Search code examples
swiftalgorithmcore-datacomplexity-theorylookup

Improve performance of Array ordering by IDs


I have a function:

func findExistingModels(ids: [String]) throws -> [Model?] {
    let models: [Model] = try getModelsFromCache(ids: ids)
    // ???
}

As you can see, it calls getModelsFromCache which roughly looks like this:

class Model: NSManagedObject {
    let id: String
}

func getModelsFromCache(ids: [String]) throw -> [Model] {
    let fetchRequest = NSFetchRequest<Model>(entityName: "Model")
    fetchRequest.fetchLimit = ids.count
    fetchRequest.predicate =  NSPredicate(format: "%K IN %@", argumentArray: ["id", identifiers])

    // some CoreData code, like performAndWait
    // Just ignore all the CoreData concurrency aspects

    return models
}

As you can see, getModelsFromCache returns and array of Model which will contain anywhere from 0 to ids.count amount of Model objects, depending on their existence in the storage.

What I need findExistingModels to do is:

func findExistingModels(ids: [String]) throws -> [Model?] {
    let models: [Model] = try getModelsFromCache(ids: ids)

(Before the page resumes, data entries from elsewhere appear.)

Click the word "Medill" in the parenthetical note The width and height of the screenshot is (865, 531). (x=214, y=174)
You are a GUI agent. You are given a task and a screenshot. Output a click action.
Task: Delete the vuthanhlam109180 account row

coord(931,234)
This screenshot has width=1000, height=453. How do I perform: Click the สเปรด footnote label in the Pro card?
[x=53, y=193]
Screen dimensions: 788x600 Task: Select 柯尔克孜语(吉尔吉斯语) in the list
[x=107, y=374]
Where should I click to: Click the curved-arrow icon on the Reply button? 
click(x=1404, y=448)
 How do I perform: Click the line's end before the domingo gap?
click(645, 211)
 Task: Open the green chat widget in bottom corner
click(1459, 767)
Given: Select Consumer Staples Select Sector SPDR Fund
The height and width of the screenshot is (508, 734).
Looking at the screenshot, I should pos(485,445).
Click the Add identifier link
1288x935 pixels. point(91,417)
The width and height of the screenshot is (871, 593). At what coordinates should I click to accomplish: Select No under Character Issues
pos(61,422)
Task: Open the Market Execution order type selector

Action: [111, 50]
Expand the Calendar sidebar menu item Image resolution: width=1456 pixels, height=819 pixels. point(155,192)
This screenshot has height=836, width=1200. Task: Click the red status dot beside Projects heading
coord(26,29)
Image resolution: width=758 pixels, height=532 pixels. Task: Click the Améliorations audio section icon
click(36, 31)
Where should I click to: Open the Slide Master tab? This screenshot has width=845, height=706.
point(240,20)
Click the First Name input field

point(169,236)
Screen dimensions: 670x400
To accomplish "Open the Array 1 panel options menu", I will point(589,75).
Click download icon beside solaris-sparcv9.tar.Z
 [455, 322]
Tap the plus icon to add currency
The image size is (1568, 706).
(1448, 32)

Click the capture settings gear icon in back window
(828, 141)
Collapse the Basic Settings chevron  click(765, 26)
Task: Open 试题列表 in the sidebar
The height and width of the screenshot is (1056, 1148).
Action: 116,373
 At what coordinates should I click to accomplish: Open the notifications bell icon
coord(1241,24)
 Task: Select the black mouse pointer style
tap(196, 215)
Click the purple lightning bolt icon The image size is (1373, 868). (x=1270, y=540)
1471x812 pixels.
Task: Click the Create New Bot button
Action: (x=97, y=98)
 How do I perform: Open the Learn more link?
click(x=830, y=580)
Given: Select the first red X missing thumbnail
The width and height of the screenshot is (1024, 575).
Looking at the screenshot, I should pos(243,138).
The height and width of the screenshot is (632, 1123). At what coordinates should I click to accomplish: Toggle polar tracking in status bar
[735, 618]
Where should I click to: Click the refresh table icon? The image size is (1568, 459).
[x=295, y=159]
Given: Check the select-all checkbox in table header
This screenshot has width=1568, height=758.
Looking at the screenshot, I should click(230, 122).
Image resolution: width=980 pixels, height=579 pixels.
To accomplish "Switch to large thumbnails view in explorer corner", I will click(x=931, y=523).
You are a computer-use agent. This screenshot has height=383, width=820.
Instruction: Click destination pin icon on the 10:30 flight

    return ids.map { id in
        if let model = models.first(where: { model in
            model.id == id
        }) {
            return model
        }
        return nil
    }
}

Put in words, I need to map the ids to their corresponding Models with the goal of preserving the sorting based on the incoming ids, and also, I need to place nils corresponding to the ids for which the Models haven't been found.

This algorithm that I wrote, with first search, it works, but it's not sound from asymptotic complexity perspective. At worst, this function would produce the complexity of O(pow(ids.count, 2))

My question is:

  • what is the more effective algorithm for this kind of compartmentalizing?
  • does CoreData NSPredicate with IN preserve the order of appearing keys after FetchRequest - i.e. can I assume that for ids ["1", "2", "3"] the array that will be returned from NSManagedObjectContext.fetch will be in order of 1, 2, 3 in terms of the ids of the returned objects - and maybe we can build an effective algorithm around that?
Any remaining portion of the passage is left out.